- **Document text**
===

Apple Trellis Construction for High Density Orchard Systems
- [Instructor] A two dimensional high density apple training system, often referred to as a fruiting wall, provides many benefits to the fruit grower.
In this video we will discuss how to construction a durable trellis that will hold up to the stress of windy weather and heavy crop loads.
The tall spindle is one of the more common trellis systems, as it encourages fruit production in the second to third year after planting and the increased light interception within the canopy allows for high quality fruit production throughout the tree.
Because this training system relies on trees on precocious dwarfing rootstocks it is imperative that a support system be installed soon after planting the trees.
The success of your trellis will depend on your specific orchard site and system.
Variables to consider include your soil types, clay soils and dry soils resist failure better than sandy or wet soils, anticipated wind forces the trellis will need to withstand, and your canopy type.

===

- **Request 1**
Answer from the apple trellis text:
(a) What is a two dimensional high density apple training system often called?
(b) In which years after planting does the tall spindle encourage fruit production?
(c) Which soils resist failure better than sandy or wet soils?
- **Request 2**
Write the next part of the apple trellis text, picking up after its final sentence.
The lines on this page are unrelated to the apple trellis text.

- **Given information**
===

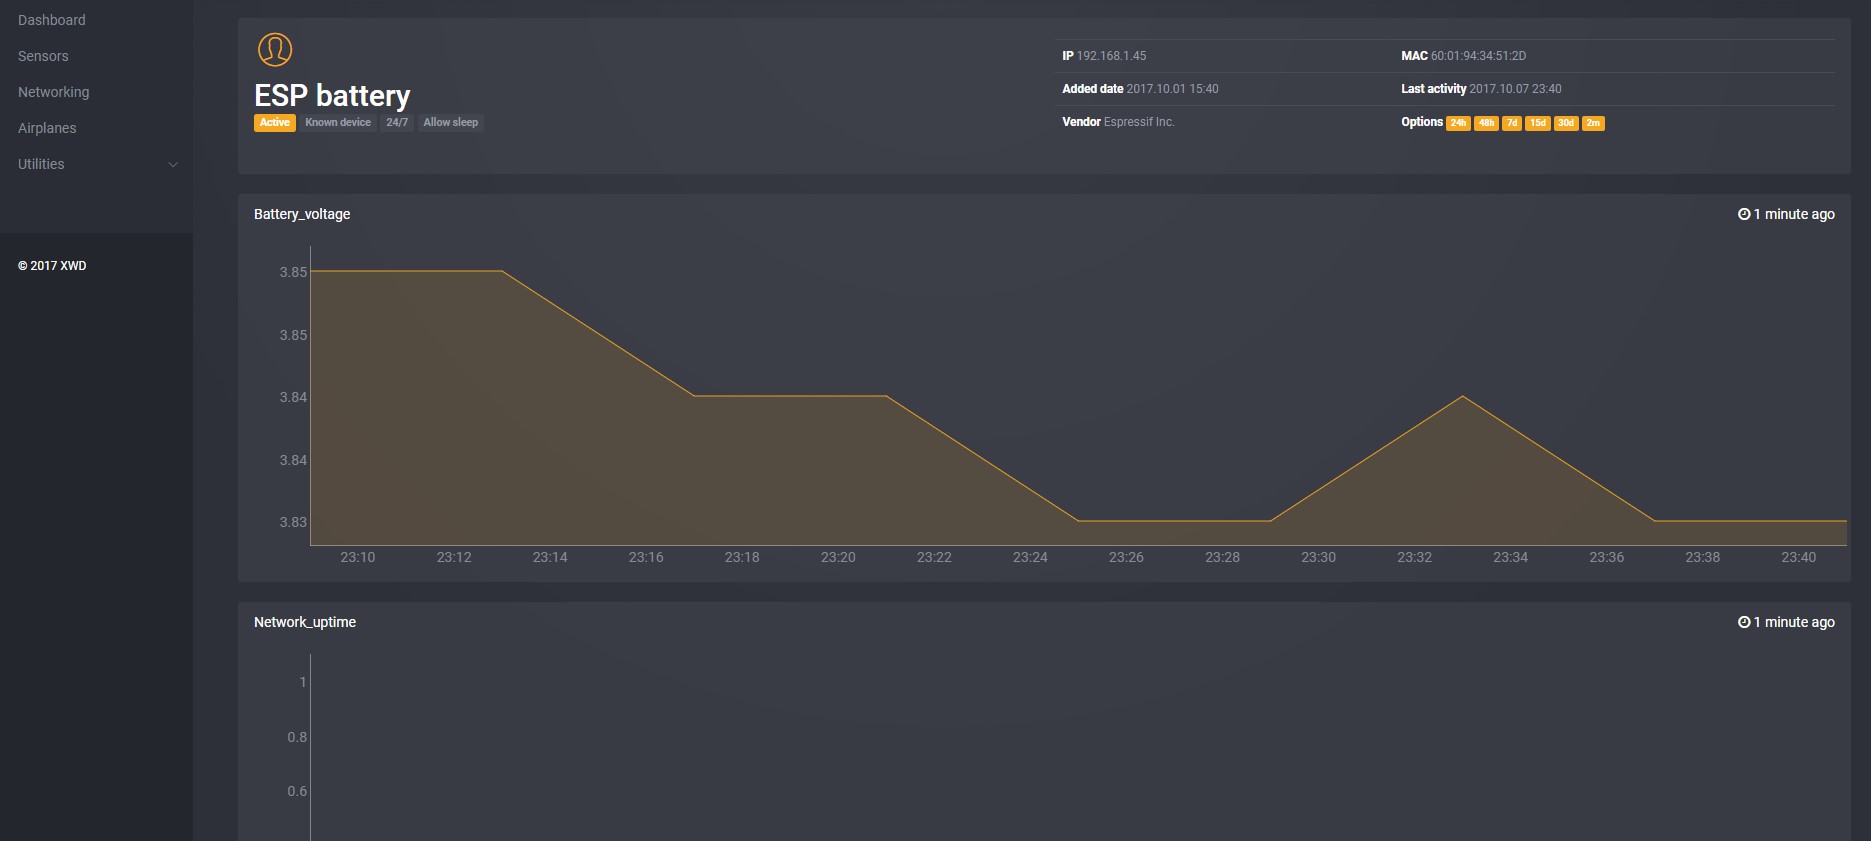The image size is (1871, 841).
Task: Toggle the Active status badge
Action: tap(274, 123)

===

- **Task output 1**
(a) A fruiting wall.
(b) The second to third year after planting.
(c) Clay soils and dry soils.

- **Task output 2**
In this example, a tall spindle fruiting wall.
These variables will determine which construction materials you will need, how to properly space and set your posts, and the spacing of your in-line posts.
There are interactive tools you can use to determine how the unique variables of your site will impact your construction.
One such tool can be found at trellx.com.
This website was developed through collaborative research between Washington State University, De Kleine Machine Company, and Steep Consulting and can be downloaded as a free spreadsheet.
Those specific site factors will impact your construction.
There are a few key engineering principles to use as a guideline.
Pressure treated wooden posts should be used for end posts and in-line posts and are also the strongest choice for tie-back posts.
End posts should be driven four feet into the ground using a hydraulic or vibrating post driver.
End posts should be five to six inches in diameter and post length will be determined by the desired height of the tree.
In-line posts should be four to five inches in diameter.
A five inch post is 50% stronger than a four inch post.
These posts should be driven three to four feet deep and spaced to a maximum of 30 feet apart.
The number of in-line posts you need per row will depend on the length of your row and on your topography.
A rolling site will require more posts.
Tie-back posts should be five to six inches in diameter, driven four feet into the ground, and angled away from the direction of the pull of the wire.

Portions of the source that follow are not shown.